Syeikh Al-Albani rahimahullah berkata:
“Dianjurkan bagi keduanya agar
shalat dua raka’at bersama-sama, karena hal itu pernah dilakukan oleh para
salaf, ada dua atsar yang menunjukkan hal tersebut,
Pertama: Dari Abu Sa’id maula Abi Usaid, ia berkata :
“Aku telah menikah sedang aku adalah budak, lalu aku mengundang beberapa
orang dari sahabat Rasulullah SAW di antaranya adalah Abdullah bin Mas’ud, Abu
Dzar dan Hudzaifah.
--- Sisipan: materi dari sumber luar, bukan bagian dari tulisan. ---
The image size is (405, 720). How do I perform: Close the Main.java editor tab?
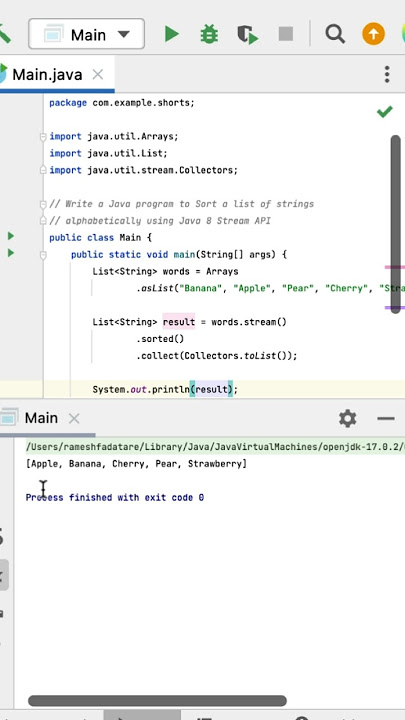98,74
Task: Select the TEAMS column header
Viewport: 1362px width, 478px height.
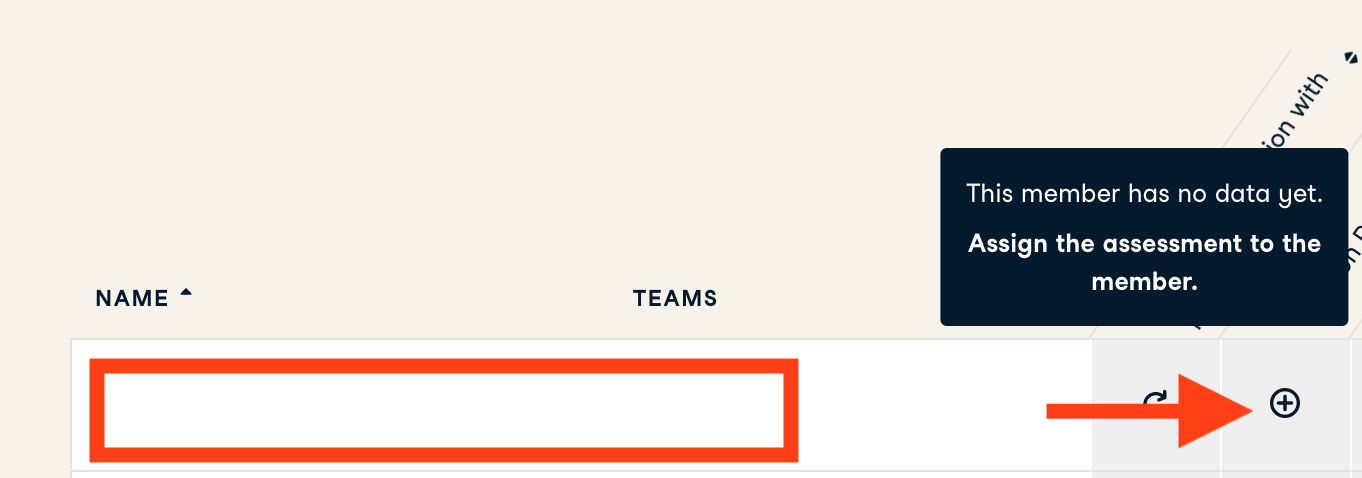Action: click(x=675, y=298)
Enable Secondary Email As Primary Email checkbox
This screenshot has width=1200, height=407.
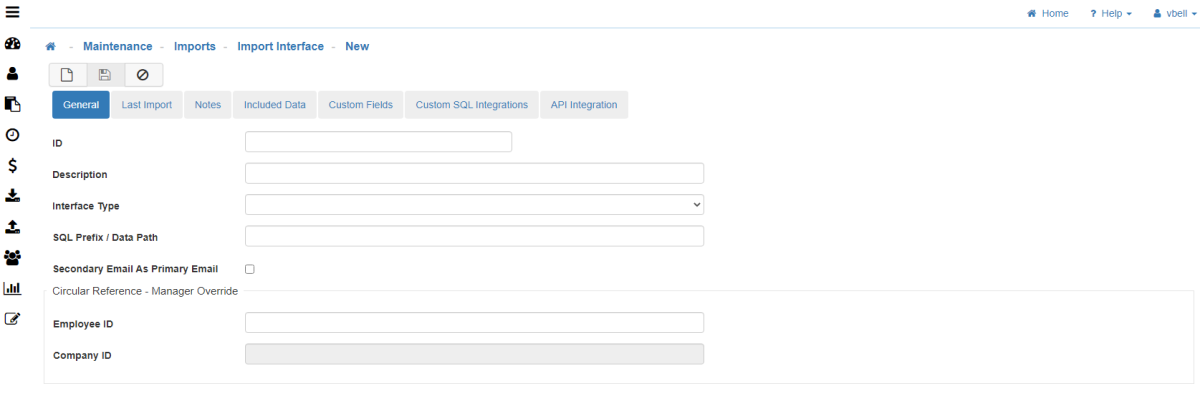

Ia (Abu Sa’id) berkata lagi : “Lalu mereka
mengajariku seraya berkata : “Apabila istrimu sudah mendatangimu maka shalatlah
dua raka’at, lalu mintalah kepada Allah kebaikan dari istrimu dan berlindunglah
kepada Allah dari keburukannya, dan mintalah juga (kebaikan dan berlindung dari
keburukan) untuk urusanmu dan urusan istrimu.”
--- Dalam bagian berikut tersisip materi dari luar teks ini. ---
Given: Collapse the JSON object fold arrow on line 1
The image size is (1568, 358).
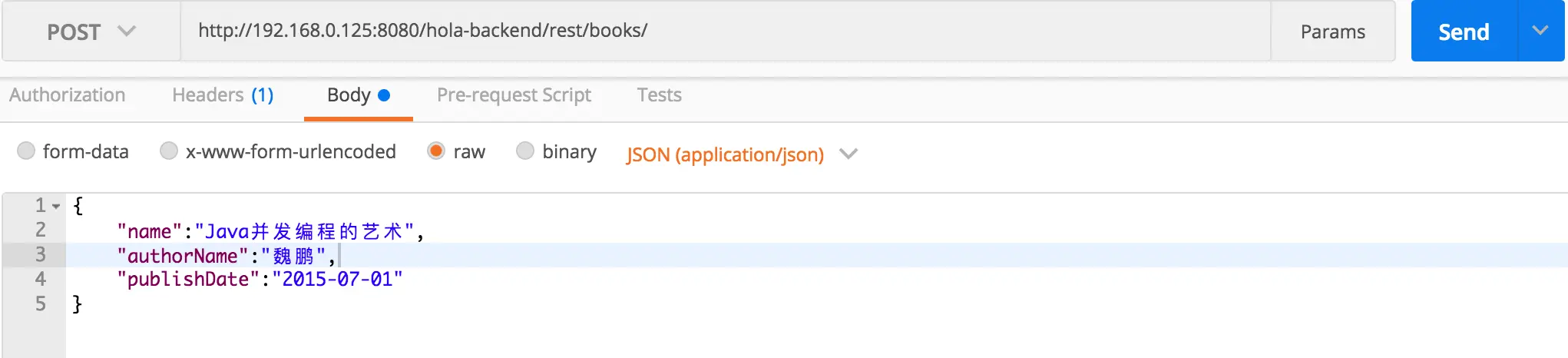Looking at the screenshot, I should (56, 207).
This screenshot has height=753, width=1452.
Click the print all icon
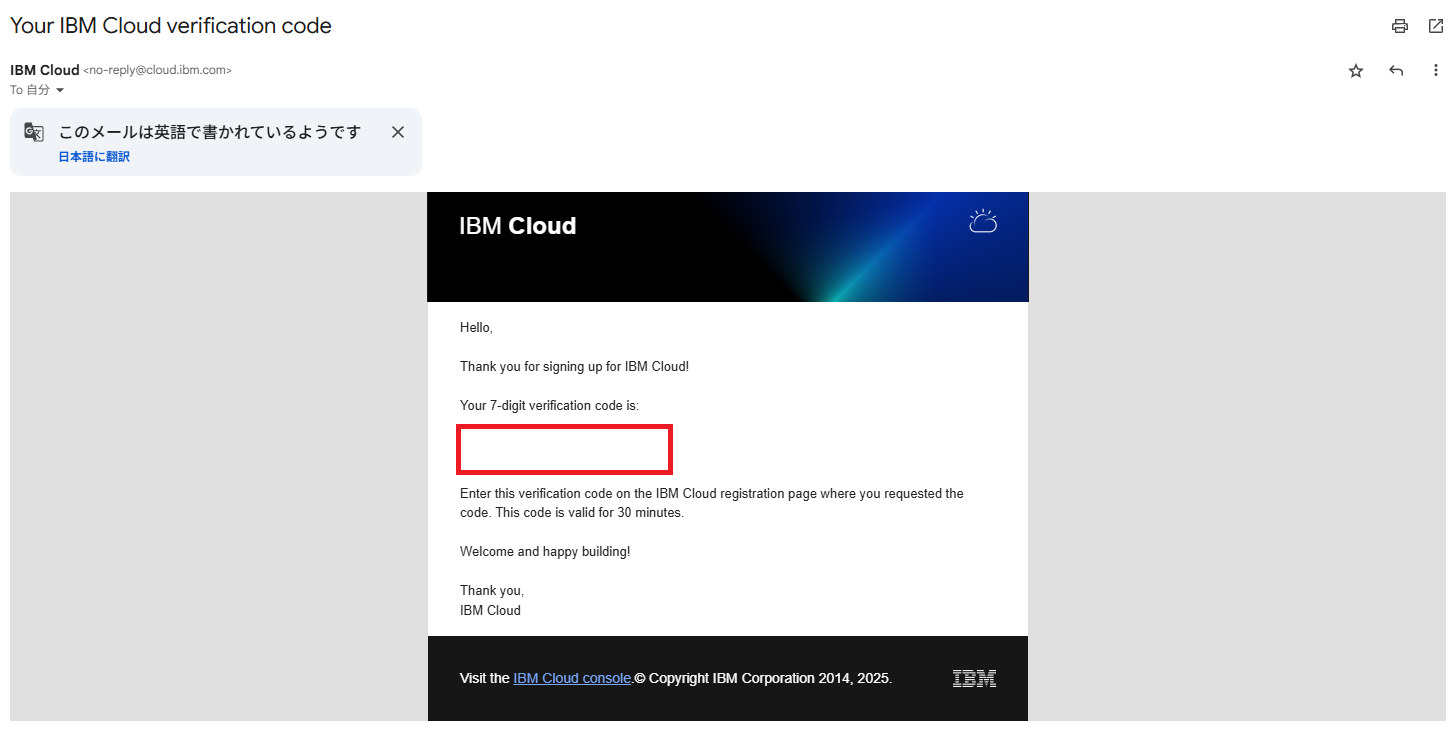click(1400, 27)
Diriwayatkan oleh Ibnu Abi
Syaibah dalam kitabnya “Al-Mushannaf” (3/401), juga Abdur Razzaq dalam
“Al-Mushannaf” (6/191) dengan sanad shahih sampai kepada Abu Sa’id, sedang ia
adalah seorang perawi yang mastur.[1]
Kedua: Dari Syafiq berkata:
“Telah datang seorang laki-laki
yang biasa disebut Abu Hariz, ia berkata: “Aku telah menikahi seorang budak
gadis, dan aku takut ia berpisah dariku (membenciku), lalu Abdullah bin Mas’ud
RA berkata: “Sesungguhnya kerukunan itu datangnya dari Allah dan perpisahan itu
dari setan dimana ia selalu ingin membenci apa-apa yang telah halal bagi
kalian, maka apabila istrimu nanti telah tiba kepadamu, suruhlah ia shalat dua
raka’at di belakangmu.”
Dikeluarkan oleh Ibnu Abi Syaibah
dalam “Al-Mshannaf” (3/402) dengan sanad shahih. Selesai. (Lihat juga “Aadaabuz
Zafaaf hal. 22-24).
Sedang Al-Bazzar (2530)
meriwayatkan hadits dari Salman Al-Farisi RA ia berkata bahwa Rasulullah SAW
bersabda:
“Apabila seseorang dari kalian
menikah dan berada pada malam pertama, hendaknya ia shalat dua rakaat dan
menyuruh istrinya shalat di belakangnya, sungguh Allah akan membuatkan cahaya
didalam rumahnya.”
Juga diriwayatkan oleh
At-Thabrani (6067) dalam “Al-Mu’jam Al-Kabir”.
Imam Al-Haitsami berkata:
“Dalam dua riwayat tersebut
(Al-Bazzar dan At-Thabrani) ada perawi bernama Al-Hajjaj bin Farukh, ia perawi
lemah.” (Majma’ Az-Zawa’id 4/535).
Imam Adz-Dzahabi berkata:
“Ini hadits munkar.” (Mizanul
I’tidal 1/464).
Syeikh Al-Utsaimin rahimahullah
pernah ditanya tentang apa sunnah yang menjadi patokan saat malam pengantin
baru ? karena ada banyak orang yang masih bingung, ada yang membaca surah
Al-Baqarah lalu shalat, dan hal ini sudah menjadi kebiasaan yang telah tersebar
luas di kalangan masyarakat kita.
Beliau menjawab:
“Apabila seorang laki-laki
mendatangi istrinya untuk pertama kalinya, hendaklah ia menaruh telapak
tangannya di ubun-ubun istrinya dan berdo’a:
“Ya Allah aku meminta kepada-MU
dari kebaikannya dan kebaikan perangainya, dan aku berlindung kapada-MU dari
keburukannya dan keburukan perangainya”.
Adapun shalat dua raka’at saat ia
memasuki kamar tempat dimana istrinya berada, maka ada riwayat dari salaf yang
menunjukkan bahwa mereka melakukan itu. Barang siapa yang melaksanakannya maka
baik baginya, dan barang siapa tidak melaksakannya maka tidak ada apa-apa
baginya, sedang membaca surah Al-Baqarah atau selainnya dari surah Al-Qur’an
maka aku tidak mengetahui asal-usulnya. Selesai. (Liqa Al-Bab Al-Maftuh 52/11).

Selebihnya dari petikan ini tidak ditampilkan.